Looking to get another magazine subscription.....Whats your favorite bowhunter mag?


----------



## wolverines (Jan 29, 2007)

outfishin_ said:


> Looking to get another magazine subscription.....Whats your favorite bowhunter mag?


With forums like this as well as archery talk, you tube vids, free web sight subscriptions such as midwest whitetail and QDMA....I honestly couldn't tell you the last time I bought/subscribed to a bow hunting mag. I guess my fav would have to be Quality Whitetails.

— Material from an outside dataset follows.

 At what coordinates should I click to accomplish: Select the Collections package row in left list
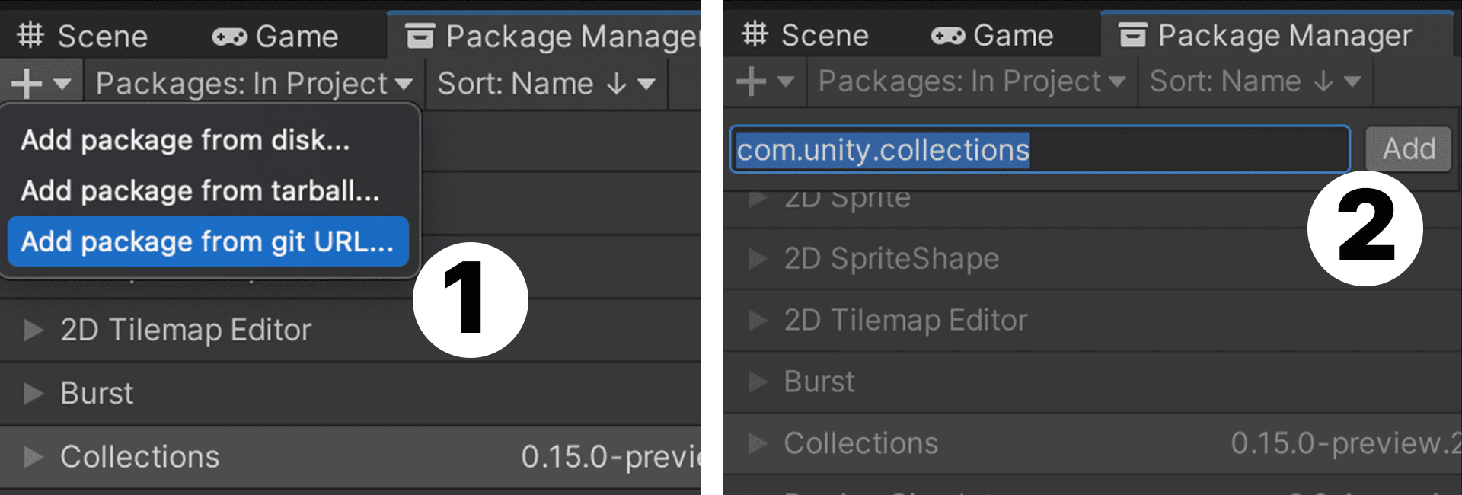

Guy at work gives them to me when he's with them.


----------



## Trophy Specialist (Nov 30, 2001)

I subscribe to several hunting magazines including American Hunter, Bow & Arrow Hunting and Petersen's Hunting and my favorite is Bow & Arrow Hunting. The editor is a long time friend of mine who really knows his stuff and is a hard core hunter. A lot of magazines have outdoor editors that only hunt a few times a year and are just novices in the field and it typically shows in the publications.


----------



## ducksarge (Jul 3, 2011)

I used to get Bowhunter and Eastmans bowhunting. Both are good magazines


----------



## GRUNDY (Jun 18, 2005)

I only buy Traditional Bowhunter Magazine. I don't even hunt much with a trad bow. The stories are about the hunt and the experience. The authors seem to really appreciate the outdoors and the act of hunting and scouting.

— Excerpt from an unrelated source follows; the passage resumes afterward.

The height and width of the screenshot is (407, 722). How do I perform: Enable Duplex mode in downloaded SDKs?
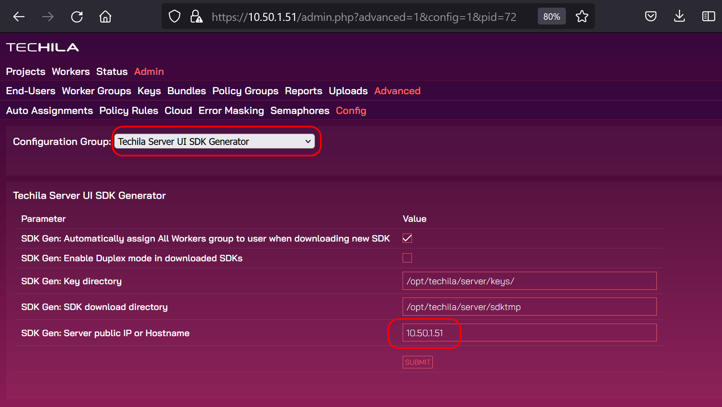(407, 258)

All the other mags seem like they have ran out of new ways to sell you stuff. All the stories mostly read the same about how XYZ outfitter has really done the right stuff to get big deer. And how all the XYZ gear will ensure that you will be able to experience the same success if said gear and outfitter are purchased.


----------



## Martian (Apr 28, 2011)

GRUNDY said:


> I only buy Traditional Bowhunter Magazine. I don't even hunt much with a trad bow. The stories are about the hunt and the experience. The authors seem to really appreciate the outdoors and the act of hunting and scouting.
> 
> All the other mags seem like they have ran out of new ways to sell you stuff. All the stories mostly read the same about how XYZ outfitter has really done the right stuff to get big deer. And how all the XYZ gear will ensure that you will be able to experience the same success if said gear and outfitter are purchased.


bingo


----------



## Time to relax (Aug 5, 2012)

Quality Whitetails hands down!

I


----------



## PERCHGILL (Feb 19, 2012)

No subscriptions, but I'll buy a Tradional Bowhunter Magazine every now & then. As is the case with Grundy, I rarely hunt with my recurve, but this magazine emphasizes the romance of archery hunting.


----------



## retiredsailor (Feb 25, 2007)

Not dedicated to Bow Hunting but I find Deer and Deer Hunting very helpful.


----------